=== Work to complete ===
From the records below, give the number of lines that contain the string "lovtolkning", without any other text.

=== Pixel coordinate grounding data ===

>>>>>

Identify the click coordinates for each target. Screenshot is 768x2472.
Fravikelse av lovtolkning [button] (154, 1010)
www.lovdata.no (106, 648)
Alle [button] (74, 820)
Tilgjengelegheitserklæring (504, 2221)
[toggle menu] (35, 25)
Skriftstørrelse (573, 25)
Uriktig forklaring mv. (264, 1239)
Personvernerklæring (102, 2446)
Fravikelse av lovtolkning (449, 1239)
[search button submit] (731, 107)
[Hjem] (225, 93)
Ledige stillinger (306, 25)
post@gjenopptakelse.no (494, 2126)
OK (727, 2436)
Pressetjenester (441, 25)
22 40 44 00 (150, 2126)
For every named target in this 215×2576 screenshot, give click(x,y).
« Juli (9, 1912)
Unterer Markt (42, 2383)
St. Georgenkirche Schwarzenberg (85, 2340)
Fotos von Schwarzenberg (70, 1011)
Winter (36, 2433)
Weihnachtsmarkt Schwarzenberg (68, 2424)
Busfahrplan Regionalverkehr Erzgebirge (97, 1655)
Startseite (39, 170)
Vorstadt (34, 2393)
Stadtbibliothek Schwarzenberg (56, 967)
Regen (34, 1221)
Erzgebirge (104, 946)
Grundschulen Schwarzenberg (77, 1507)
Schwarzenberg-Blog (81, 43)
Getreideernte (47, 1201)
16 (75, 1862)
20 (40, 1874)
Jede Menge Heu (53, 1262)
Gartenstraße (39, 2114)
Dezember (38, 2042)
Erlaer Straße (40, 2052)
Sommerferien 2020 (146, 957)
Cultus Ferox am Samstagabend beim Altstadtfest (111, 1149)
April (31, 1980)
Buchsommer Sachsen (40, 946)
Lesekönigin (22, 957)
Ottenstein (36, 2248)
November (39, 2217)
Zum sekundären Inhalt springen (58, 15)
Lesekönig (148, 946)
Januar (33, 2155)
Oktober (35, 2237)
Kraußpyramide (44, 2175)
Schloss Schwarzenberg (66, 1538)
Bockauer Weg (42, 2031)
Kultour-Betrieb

<<<<<

=== Solution below ===
2